In the ongoing study, Azucena G. Rodriguez, PhD, and Stefania Fatone, PhD, BPO (Hons) determined whether there are differences in spine kinematics during walking in unilateral transfemoral amputees with and without low back pain. The study was a Thranhardt Lecture finalist at the American Academy of Orthotists and Prosthetists Annual Meeting and Scientific Symposium here.
Current data includes results from 7 non-obese amputees with pain and 8 amputees without pain. Participants have been amputees for an average of 20 years, with a medium length residual limb.
The participants with low back pain experienced pain within 30 days of study inclusion. They assessed their pain with a visual analog scale, with 0 being no pain and 10 being extreme pain. Participants were assessed for a minimum of five trials at a comfortable walking speed in a motion analysis laboratory.
Results showed there was no difference in socket and comfort score between the pain and no pain groups.
Eleven participants exhibited vaulting on the sound side. Fourteen participants experienced a lack of prosthetic side stance phase knee flexion, while 10 participants experienced hip hiking on the prosthetic leg during swing phase.
The researchers suggested that the majority of motion occurs as the prosthetic limb transitions from stance to swing and that all of the transfemoral amputees appeared to use sagittal plane pelvic motion to facilitate transition of the prosthetic limb into swing phase.
“When we looked at pelvic motion, the most consistent pattern we observed was in the sagittal plane,” according to Fatone.

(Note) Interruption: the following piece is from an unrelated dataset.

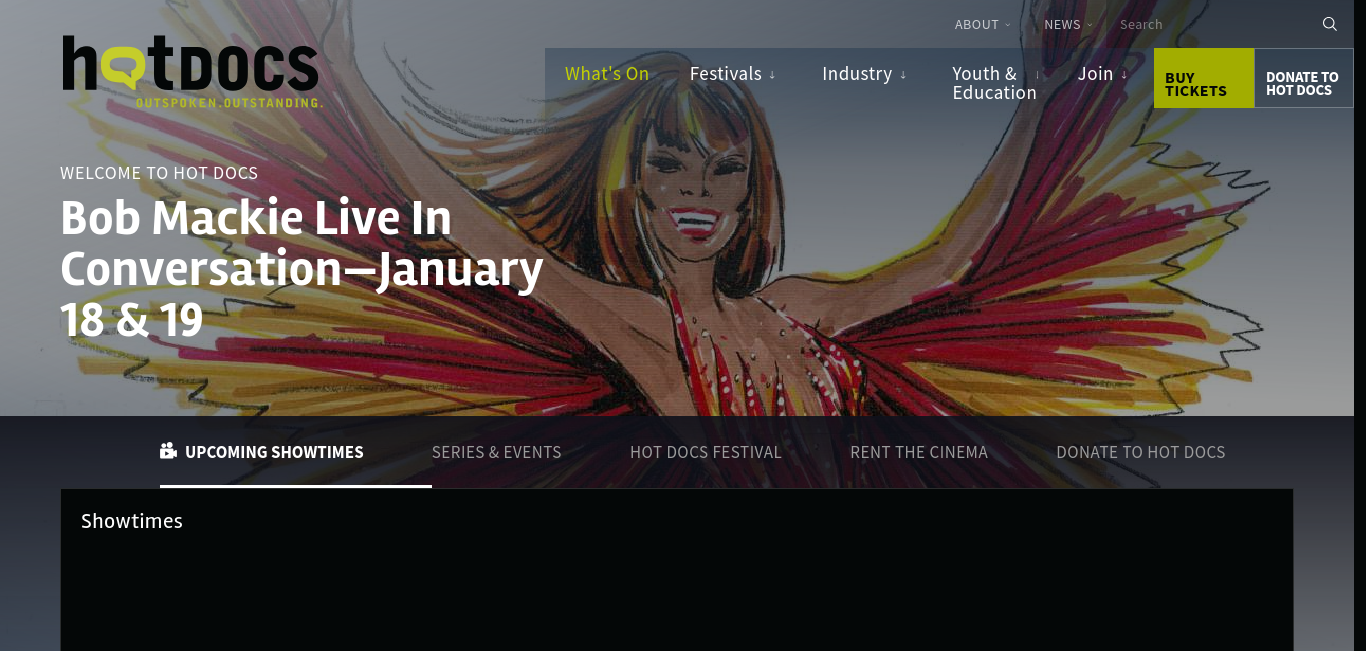Expand the Festivals menu arrow
The image size is (1366, 651).
coord(772,75)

Although all participants appeared to use sagittal plane pelvic motion to facilitate transition of the prosthesis into swing page, the motion was more distinct, less variable, and of smaller range in participants without back pain.
“The group without pain seemed to have lower range of motion in all segments in the sagittal and coronal planes,” she said.
Results thus far demonstrate that step length, width and walking speed do not differ between the groups, Fatone said.
Rodriguez A, Stine R, Gard S, Fatone S. Spinal motion during walking in persons with transfemoral amputation with and without low back pain. Presented at the American Academy of Orthotists and Prosthetists Annual Meeting and Scientific Symposium. March 21-24. Atlanta.